** Recorded data follows **

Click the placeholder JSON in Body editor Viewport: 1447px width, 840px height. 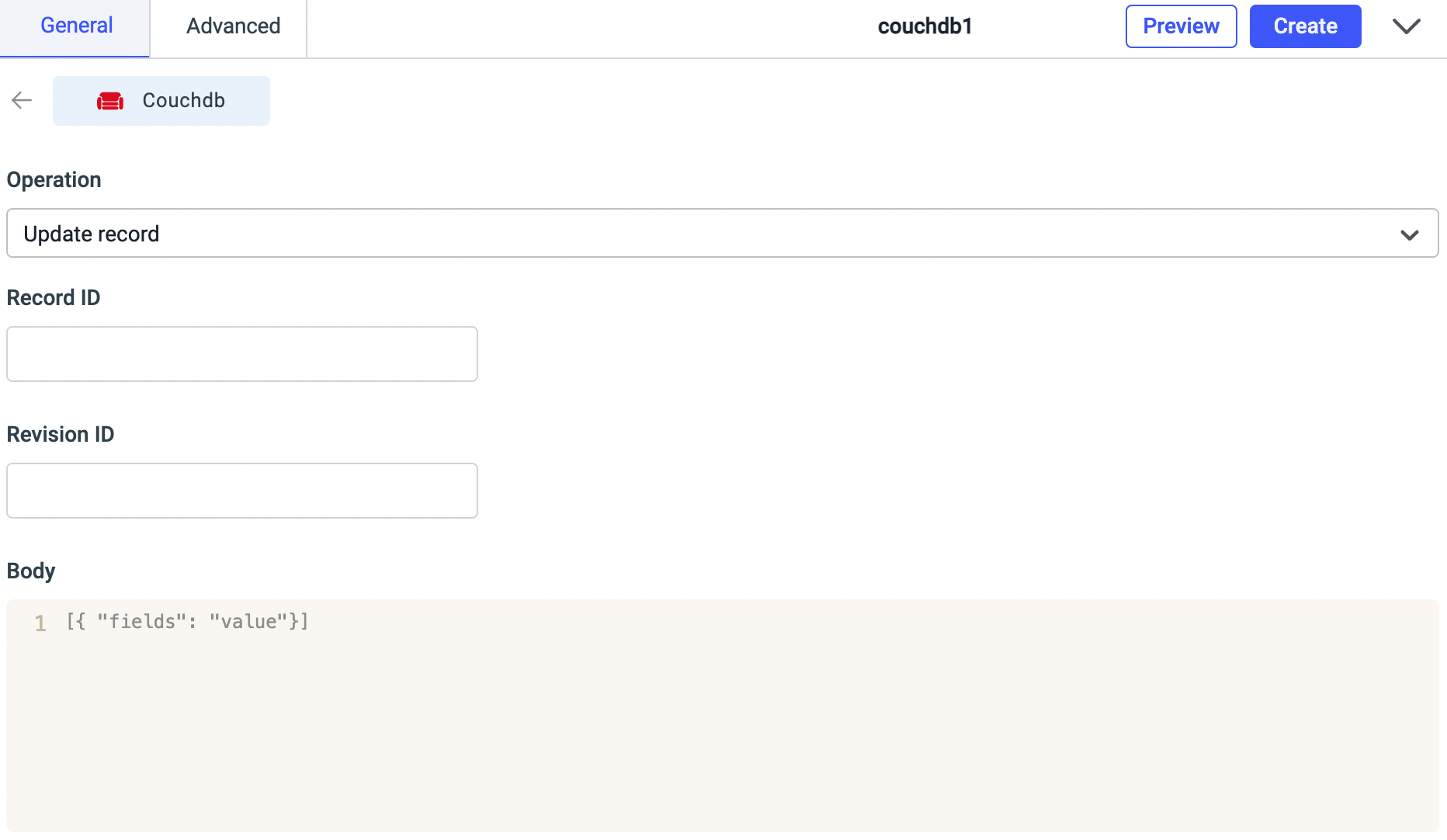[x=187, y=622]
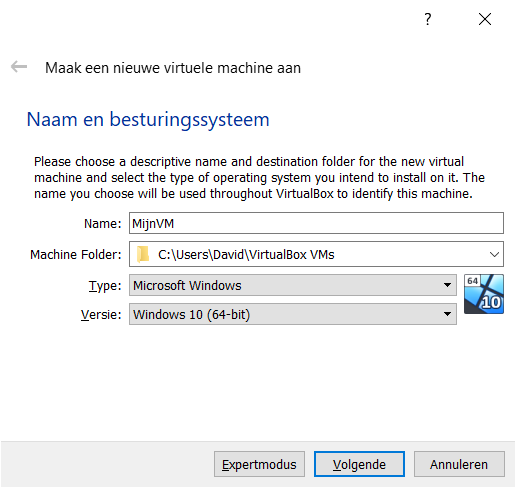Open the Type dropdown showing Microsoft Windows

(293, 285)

** End of Recorded data **
** Recorded data follows **

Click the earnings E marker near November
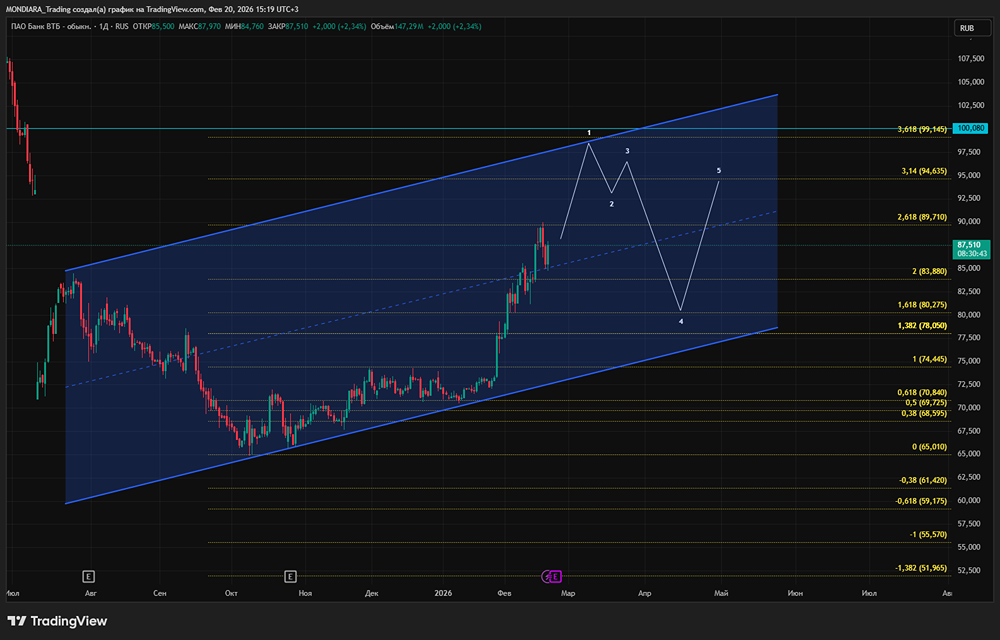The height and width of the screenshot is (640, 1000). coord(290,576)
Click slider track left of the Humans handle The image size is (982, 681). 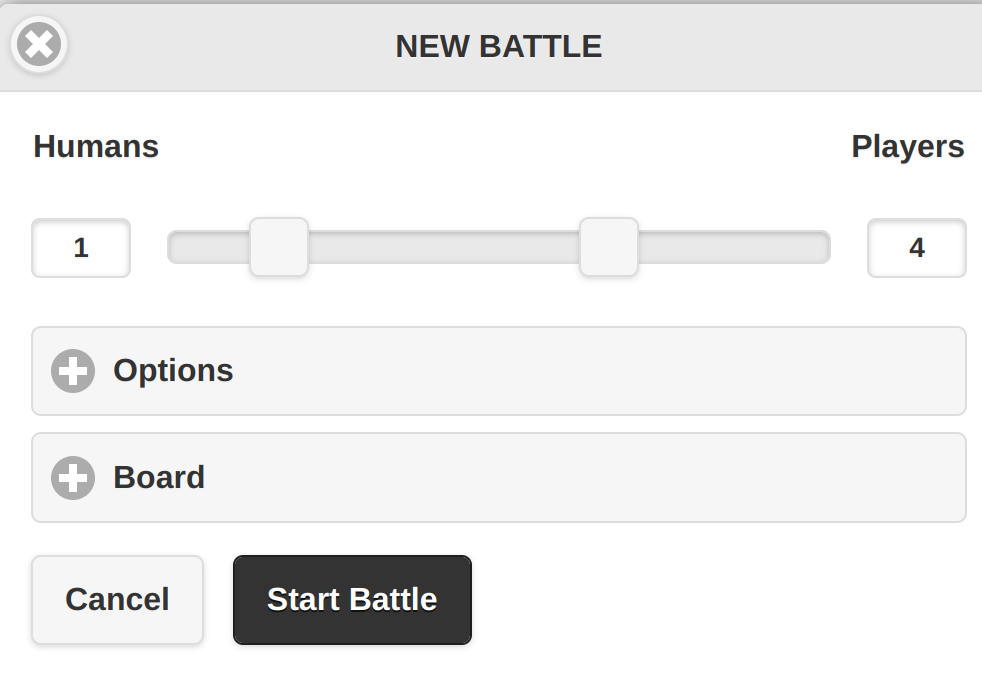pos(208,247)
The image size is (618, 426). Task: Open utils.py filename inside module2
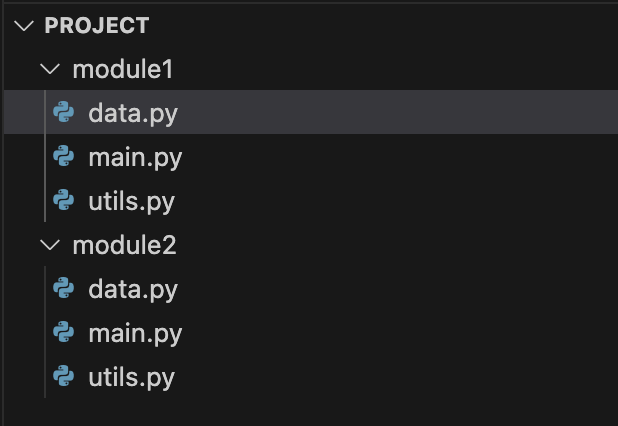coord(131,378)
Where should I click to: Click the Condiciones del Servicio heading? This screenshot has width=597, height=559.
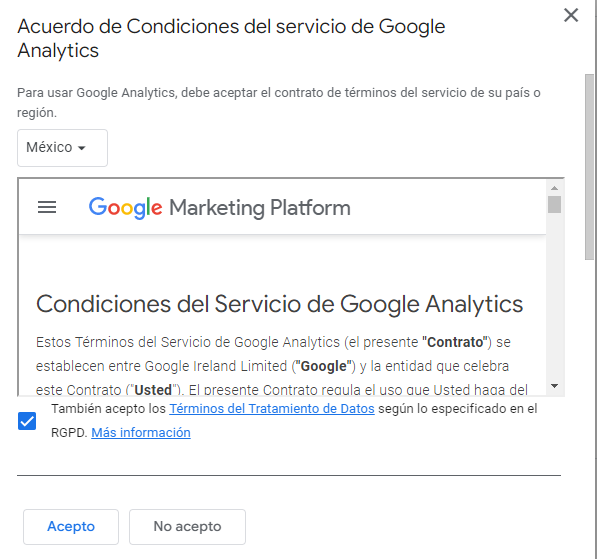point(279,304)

** End of Recorded data **
** Recorded data follows **

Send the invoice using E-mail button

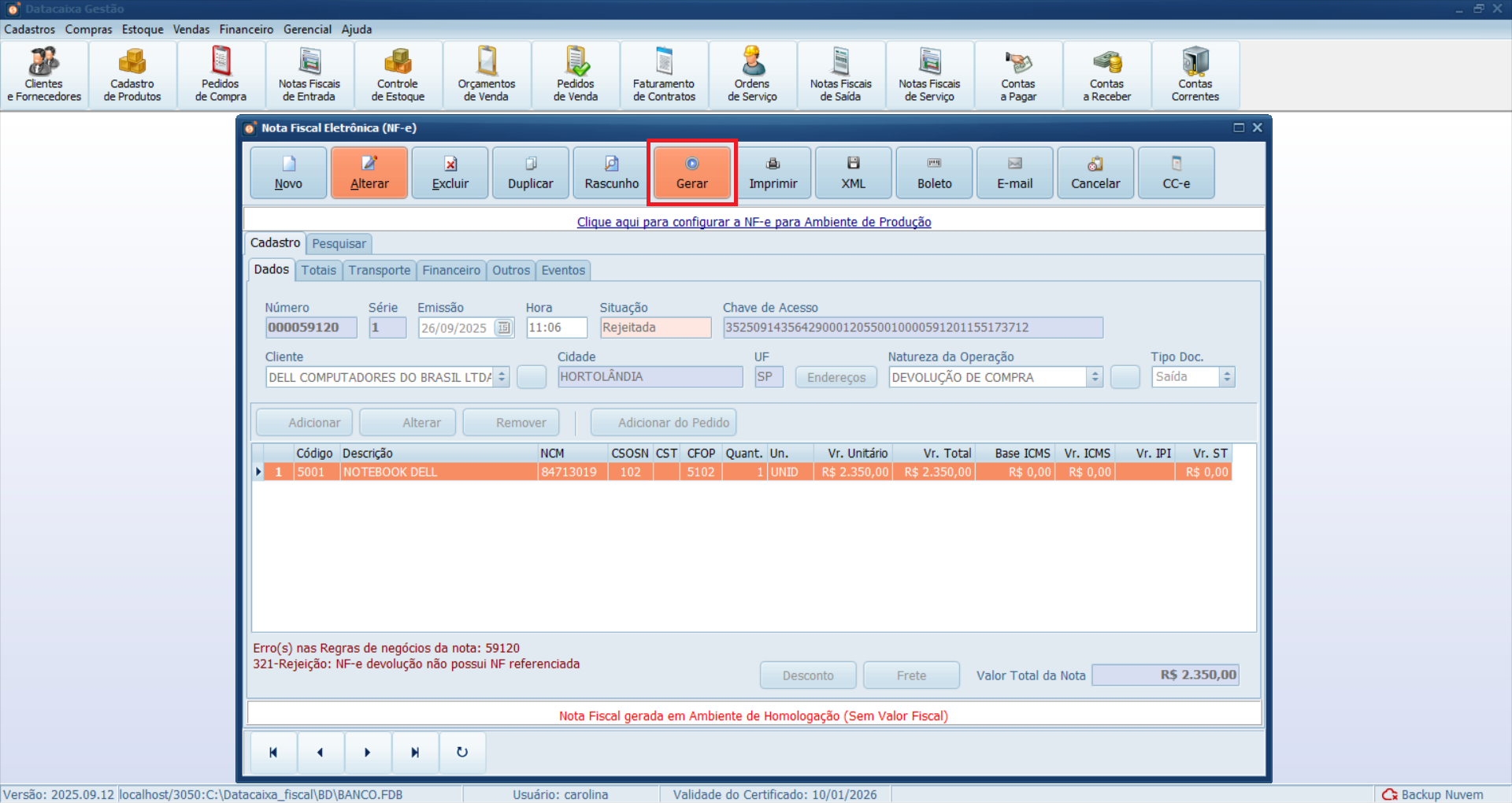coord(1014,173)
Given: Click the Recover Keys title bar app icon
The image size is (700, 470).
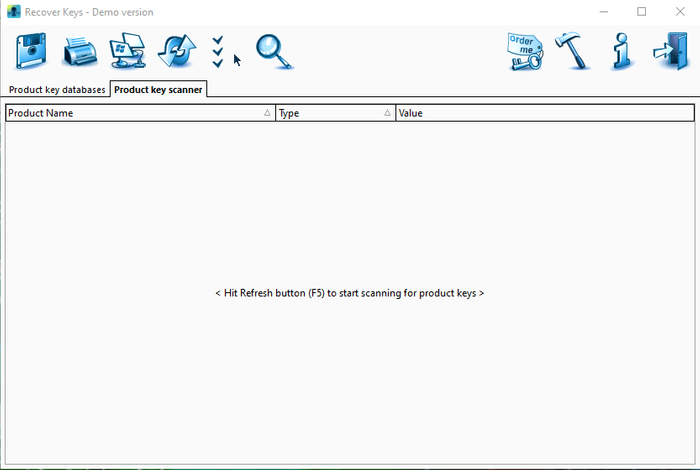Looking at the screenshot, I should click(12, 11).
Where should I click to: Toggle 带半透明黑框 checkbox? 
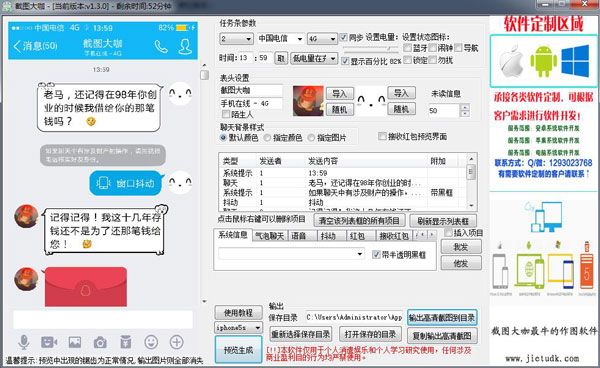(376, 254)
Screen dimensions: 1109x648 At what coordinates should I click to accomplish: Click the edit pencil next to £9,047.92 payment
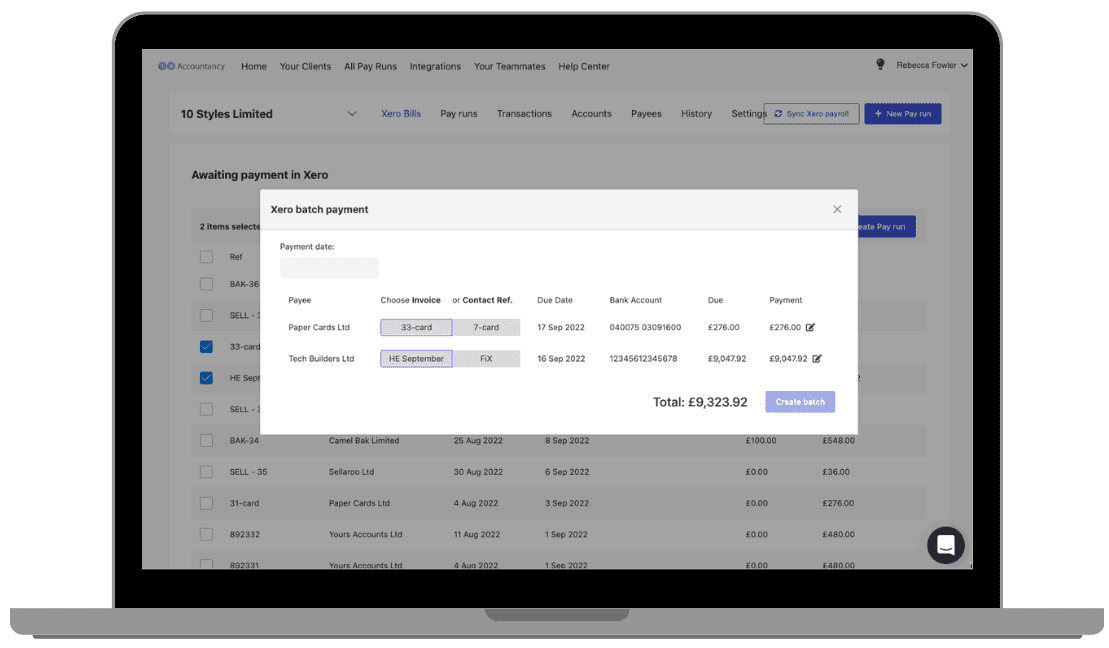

** End of Recorded data **

A word-for-word reproduction is needed of the lines above from the line containing "The image size is (700, 470)." through the line containing "Screen dimensions: 1109x648", with both ends kept and no pictures.

→ Exercise output
The image size is (700, 470).
Looking at the screenshot, I should click(12, 11).
Where should I click to: Toggle 带半透明黑框 checkbox? 
(376, 254)
Screen dimensions: 1109x648 At what coordinates should I click to accomplish: Click the edit pencil next to £9,047.92 payment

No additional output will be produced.